The Fairy Queen a Valencia
Il 14 febbraio 2027, il Palau de la Música di Valencia ospiterà uno dei capolavori del barocco inglese: The Fairy Queen, semi-opera di Henry Purcell (Z. 629). Composta nel 1692, questa opera unisce musica, danza e teatro, ispirata a Sogno di una notte di mezza estate di Shakespeare. La versione che verrà rappresentata a Valencia è eseguita da Gabrieli Consort & Players, ensemble specializzato in musica antica, sotto la direzione del direttore britannico Paul McCreesh, la cui incisione di riferimento di quest’opera (2019) è stata acclamata dalla critica.

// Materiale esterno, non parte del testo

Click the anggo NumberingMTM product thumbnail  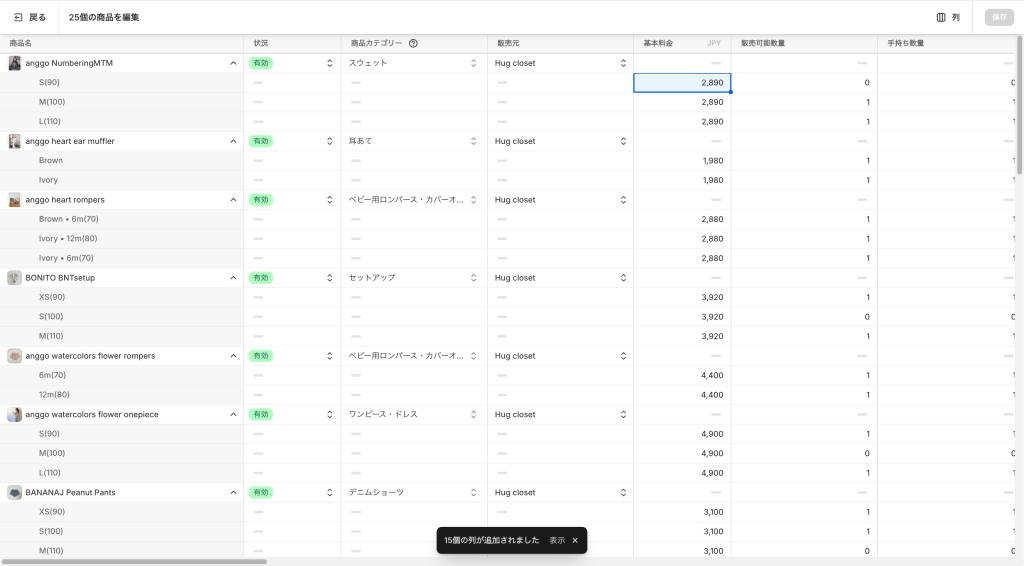point(15,63)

Il concerto fa parte dell’abbonamento sinfonico della stagione 2026-2027 del Palau, che celebra il suo 40º anniversario. La Sala Iturbi ospiterà questa produzione, con una durata stimata di 2 ore e 20 minuti, inclusi gli intervalli.
Dettagli della rappresentazione
The Fairy Queen è una semi-opera in cinque atti, in cui la musica di Purcell —con arie, cori e brani strumentali— si intreccia con scene recitate e danze. Sebbene il libretto sia anonimo, la sua struttura segue la trama della commedia shakespeariana, adattata al gusto barocco. In questa occasione, Gabrieli Consort & Players offrirà un’interpretazione fedele allo stile dell’epoca, con strumenti originali e un approccio storicamente informato.
Il programma non include un cast vocale dettagliato, ma l’ensemble conta su solisti specializzati nel repertorio barocco. Paul McCreesh, fondatore di Gabrieli Consort & Players nel 1982, è uno dei direttori più rispettati nell’interpretazione di musica antica, con un’ampia discografia per etichette come Deutsche Grammophon.
Biglietti e repliche
I biglietti per The Fairy Queen sono disponibili sul sito ufficiale del Palau de la Música in tre fasce di prezzo:
- 14,25 € (zona più lontana dal palco).
- 21,85 € (zona intermedia).
- 28,50 € (migliori ubicazioni).
Il concerto avrà una seconda replica il 19 febbraio 2027 alle 19:30, sempre nella Sala Iturbi. Non sono specificati sconti per categorie come studenti, pensionati o minori, ma solitamente il Palau li prevede nella sua programmazione.